I tried steaming it and it helped a little but there is still an outline of the pillow, though less than before, but this is unacceptable to ship to a customer because I can till see the marks.

I'm starting to think it's the shirt because I went over to my cap press and lowered the temp down to 280F just to see if I would get the same thing (I didn't try to make a transfer, just wanted to see if the heat marks would be there and then go away after awhile), and sure enough the outline of the platen showed and didn't fully go away, even after a few hours.

Does this sound like the shirt? I am using a stock T-shirt that hasn't been washed. I also had some washed pieces but they had the same outcome, and the marks are still visible. 

Anyone pressing on the Next Level 6440 T-shirt? There must be something in the fabric that is causing this problem. Seems like the fabric is super sensitive to the specified heat.

Just out of curiosity, I decreased my cap press down to 200F, and the shirt still has a visible outline of the platen, although more faint than the previous ones. But there's no way I can use the plastisol transfers at temps lower than 200F.
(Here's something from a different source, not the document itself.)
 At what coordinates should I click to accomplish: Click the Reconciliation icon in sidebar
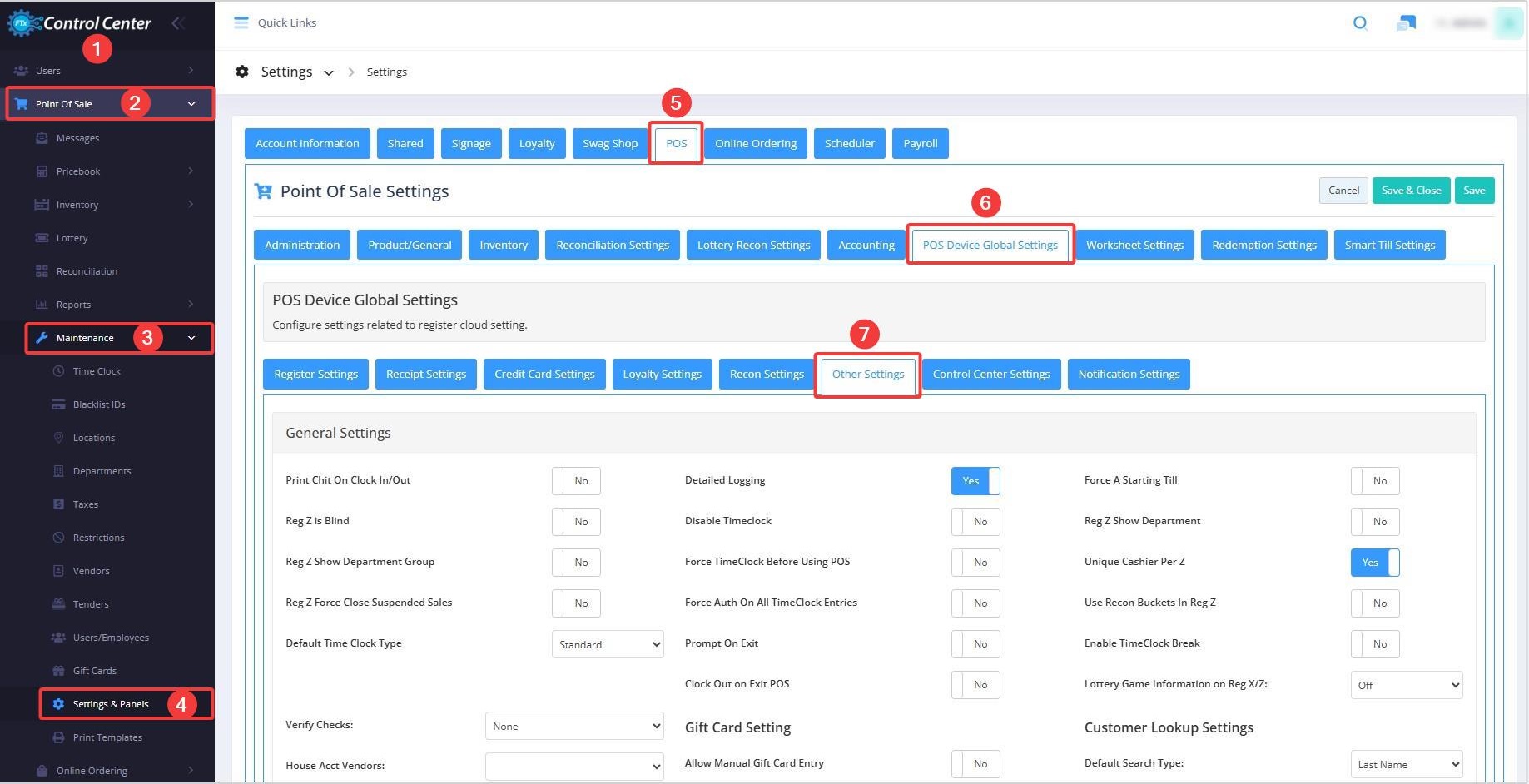(42, 271)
So is it the shirt that is the problem? Don't think it is the transfers because it did the same thing without the transfer paper and just the press. I have some 100% cotton shirts (they are the Next Level 3600 Tees) that did leave some press marks in the beginning (at 345F), but after some steam, they disappeared. Still I don't like the fact that I need to shoot the shirt with steam. I should be able to press it and be done with it, right?
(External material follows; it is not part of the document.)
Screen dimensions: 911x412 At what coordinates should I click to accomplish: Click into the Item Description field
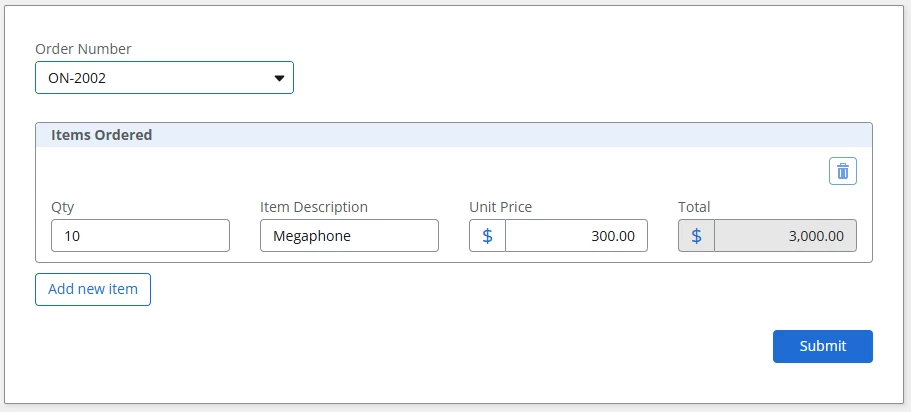pos(349,236)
Any help would be greatly appreciated.


----------



## mhewy929

Here are a few things you can check to see if it helps:



Make sure you are getting an accurate temp on your press. Use a heat gun. It sounds like your press is too hot. What brand press do you have?
You can try to increase the thickness of the Teflon sheet
Makes sure you are preheating your shirt before pressing

Sometimes I will press the area from the design to the sleeve on both sides of the shirt. This helps make the shirt look even if I notice any marking from my press.

I hope this helps.


----------



## CJsBudgetBuys

I did use a heat gun to make sure the temps were correct. I finally found out that the garment is heat sensitive. I had a sample from Transfer Express (elasti print and stretch litho) that I was able to try. The elasti prints apply at 300F and the stretch litho at 275F. They both worked but I had to use a steamer to get the press marks out after pressing them. After a wash, they totally disappeared. So the garment is just heat sensitive and needed to use temps of 300 and below and 345F and above was definitely scorching the fabric.


----------



## CJsBudgetBuys

I forgot to mention that I am using a Geo Knight DK20S 16x20 press and I always preheat the garment.


----------